Until then your collective waste of space is just additional idiocy sitting in the way of any remaining chance racing has.
You boys are good for amusement now and then.
Someone from the TOC learned to comment on a blog. Well done HANA.
Phil
Wow... Thanks for that.
Kind of refreshing to be reminded what many of those working in this industry really think of the customer.
There was less racing, handle was off by close to 10% in total compared to last year (sure the daily handle was off less, but when adding Hollywood handle to the national figures, there was a lot less money bet by Horseplayers on their product compared to last year.
Take away the Pick 5 (which was a suggestion from HANA reps and members), and handle would have been off even more.
HANA pretty much bailed out Hollywood, though, I believe that the purses were artificially inflated and not a complete result of the new deal.
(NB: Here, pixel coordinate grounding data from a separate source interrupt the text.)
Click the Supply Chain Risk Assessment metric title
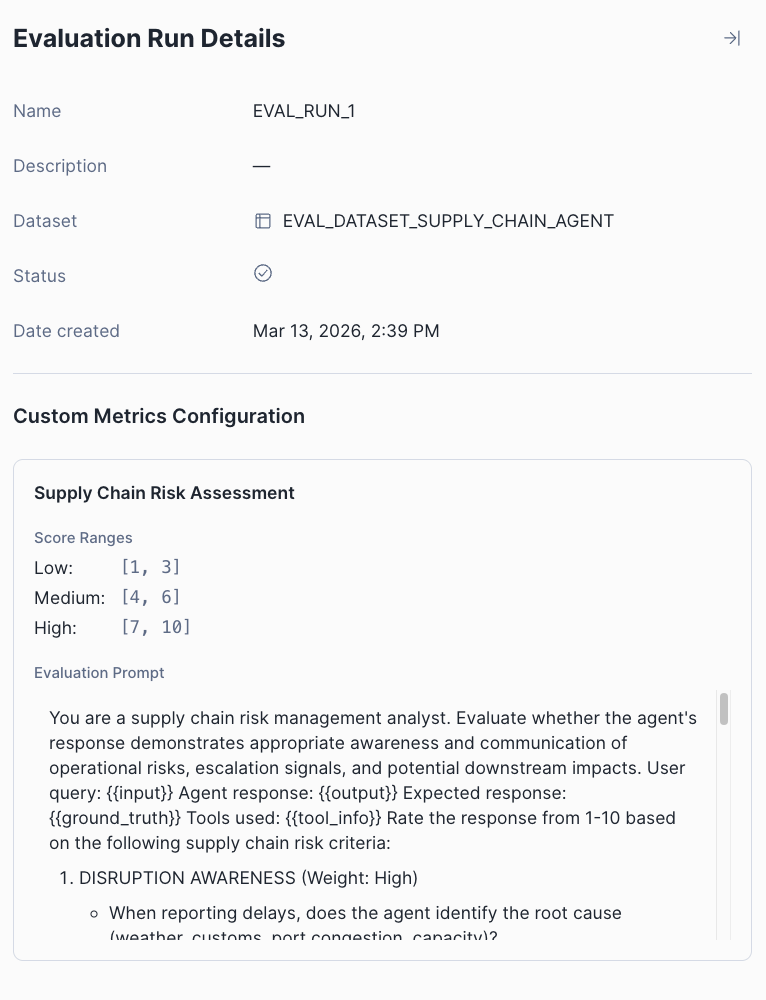The width and height of the screenshot is (766, 1000). click(x=164, y=493)
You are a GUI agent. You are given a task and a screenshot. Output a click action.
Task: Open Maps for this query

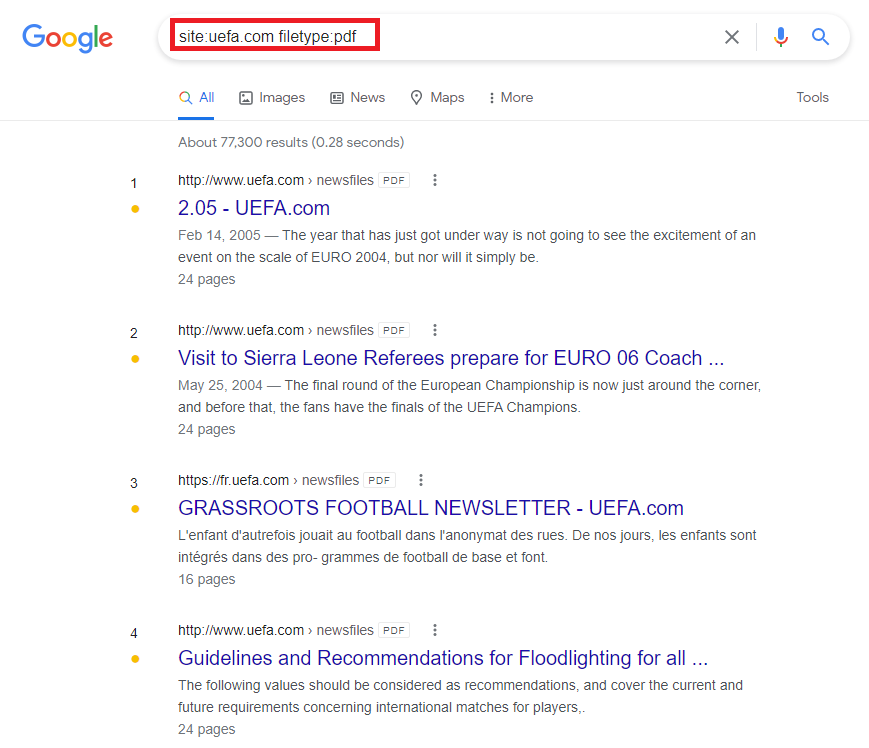click(436, 97)
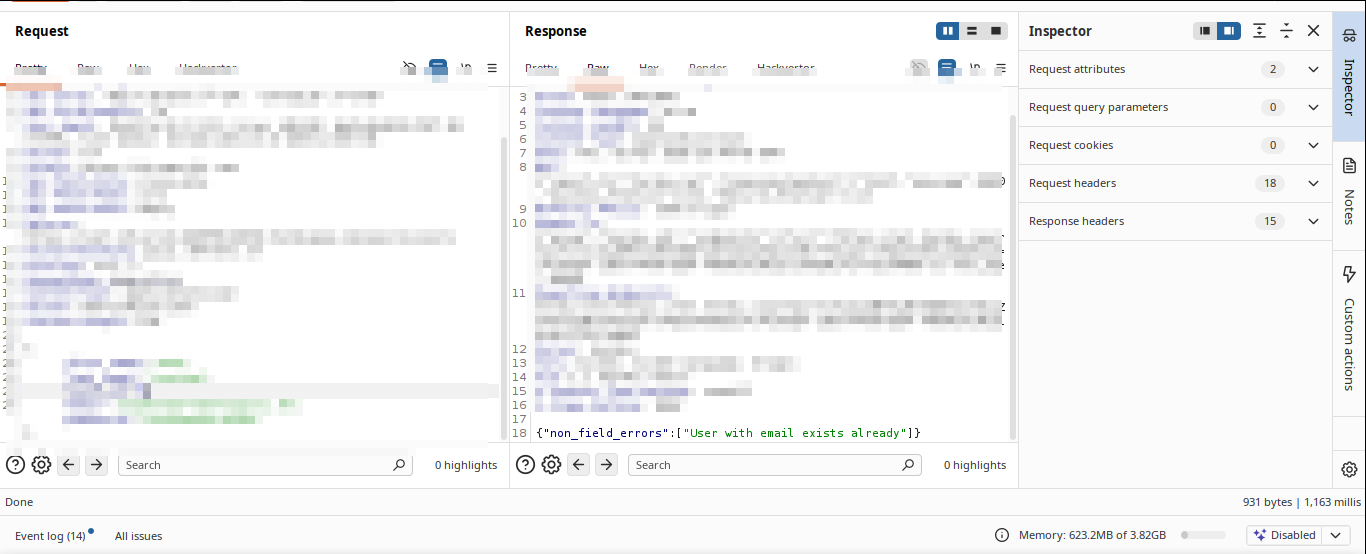Dock Inspector panel to the left
1366x554 pixels.
pos(1205,31)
Of course, the powers that be won't let anyone in on that.
(sigh) ... and then there is Cangrumble:
He believes that Hollywood purses wouldn't have been zero for every race at the meet had the 2011 takeout increase not taken effect.
No wonder he is lurking in the hallowed halls of HANA. More complete brilliance from a body that calls itself an organization.
A prerequisite to an organization is 'organization'. With such, HANA would be pounding away at the 12% pick-3's at Sam Houston, and would be wailing away at the Hialeah pools every year. TVG offered a 0% takeout effect on the Portland Meadows pick-4 last fall and hardly anybody played it. That's HANA's organization.
The Pick 5's handle influence had nothing to do with HANA (remember, HANA is still boycotting California wagering to a man). The Pick 5 having been embraced by the California tracks' wagering public in 2011 is akin to how the bettors would have reacted to the same thing had it been introduced at Centennial Park in 1979.
Introduce a 25-cent daily double during harsh economic times to a track whose minimum bet had previously been four times that amount, and see what happens anywhere.
Why I'll bet the 20-cent pick-3's in Can Gamble's little leagues are just as popular relative to the size of the respective pools and population.
When you people begin to understand that you collectively comprise more of the problem, than of any sort of solution, only then can racing worry about what and who matters.